Occorre tener presente che vi è una forte differenziazione sociale, culturale e amministrativa fra le varie aree del paese, con punte di benessere che continuano ad attirare frequenti corpose ondate immigratorie. Le stesse “lingue” sono tante, 11 quelle “ufficiali” nel paese. Cape Town è da sempre zona di prevalente incarnato chiaro. In tutto le province sono 9, più grandi e popolate di quasi tutte le nostre “regioni” italiane. Gli elementi più unificanti sono la condivisa Costituzione e il Presidente eletto direttamente. Difficile reggere il confronto con la personalità di Nelson Mandela. Comunque Ramaphosa ha significato un miglioramento rispetto a Zuma.

“Certo. E quasi sicuramente sarà confermato, basta la maggioranza relativa nazionale (il voto è unico, per un candidato e la “sua” lista di possibili parlamentari). Qui a Cape Town l’ANC ha già fatto l’esperienza di essere minoranza, da quasi due decenni proprio all’opposizione.

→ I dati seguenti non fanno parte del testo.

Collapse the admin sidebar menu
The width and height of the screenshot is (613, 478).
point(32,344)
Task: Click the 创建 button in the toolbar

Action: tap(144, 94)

Ramaphosa, tuttavia, aveva suscitato maggiori aspettative, aveva grande esperienza di imprenditoria e negoziazioni, sostituiva chi (Zuma) aveva fatto perdere prestigio interno e rispetto internazionale al Sudafrica. Alla prova del governo si è mostrato spesso indeciso ed esitante, soprattutto nel combattere e fare pulizia rispetto alla cronica corruzione, e ha avuto come bussola principale solo la salvaguardia dell’unità del suo partito. Dall’altra parte è cresciuta l’insoddisfazione verso l’operato pubblico di esponenti del partito di governo, una certa incapacità di assicurare minore diseguaglianza sociale ed educativa e garantire servizi adeguati agli indigenti, per incompetenza o appunto corruzione. Poi è certo che la presidenza Zuma fu un lungo brutto periodo. Nel febbraio 2018 scrissi a riguardo una Lettera Diplomatica: s’intitolava “Sudafrica: “Zexit”, il tramonto di Jacob Zuma.”, subito pubblicata. Mi riferivo alle tumultuose vicende di quei giorni, culminate nelle forzate dimissioni nel giorno di San Valentino; e manifestavo le mie forti speranze in Ramaphosa, per i suoi meriti storici e le sue capacità imprenditoriali e politiche. Speranze purtroppo rivelatesi eccessive ed illusorie. In particolare, prevedevo che avrebbe “ripulito le stalle di Augia”: cosa che purtroppo ha fatto solo in piccola parte.”

In tutti questi anni hai continuato a frequentare sedi diplomatiche e a seguire la letteratura politico-sociale sul Sudafrica, anche tu sei un appassionato di Deon Meyer. Mi hai accennato a un saggio che ti ha colpito in particolare.

“Il libro si intitola Who will rule South Africa?, scritto da due giornalisti molto competenti, Adriaan Basson e Qaanitah Hunter, che riassumono informazioni meticolose e diffuse opinioni. Mi ha colpito per il quadro abbastanza completo della politica sudafricana degli ultimi anni (con particolare riferimento alla delusione provocata da Ramaphosa, per la sua tendenza ad anteporre gli interessi del partito a quelli dello Stato e alle aspettative della popolazione) e per le approfondite speculazioni sul futuro politico-istituzionale (possibili coalizioni e prevedibili conseguenze): esiste davvero oggi notevole incertezza su Chi governerà il Sudafrica?”.

Di recente il Sudafrica è tornato all’attenzione mondiale per aver avviato una procedura giudiziaria internazionale relativa al contemporaneo apartheid messo in atto da Israele nei confronti del popolo palestinese, come è stato vissuto l’avvenimento a Cape Town?

“L’iniziativa del Sudafrica su Israele ha colpito molte persone. Ovviamente la percezione è sempre diversa in ogni continente e paese per ragioni geopolitiche e poi esistono valutazione interne. A mio avviso, l’iniziativa è dovuta principalmente agli storici legami dell’ANC con l’OLP e all’attività autorevole che svolse Arafat. Amici più maliziosi ritengono che abbia in parte influito anche il desiderio di assicurarsi il voto della comunità musulmana alle prossime elezioni, comunità ampia e influente nelle province di Città del Capo e di Durban, il Western Cape e il Kwa Zulù-Natal (dove la creazione di un partito rivale da parte dello stesso ex presidente Zuma potrebbe erodere consensi all’ANC nelle prossime elezioni politiche del 29 maggio)”.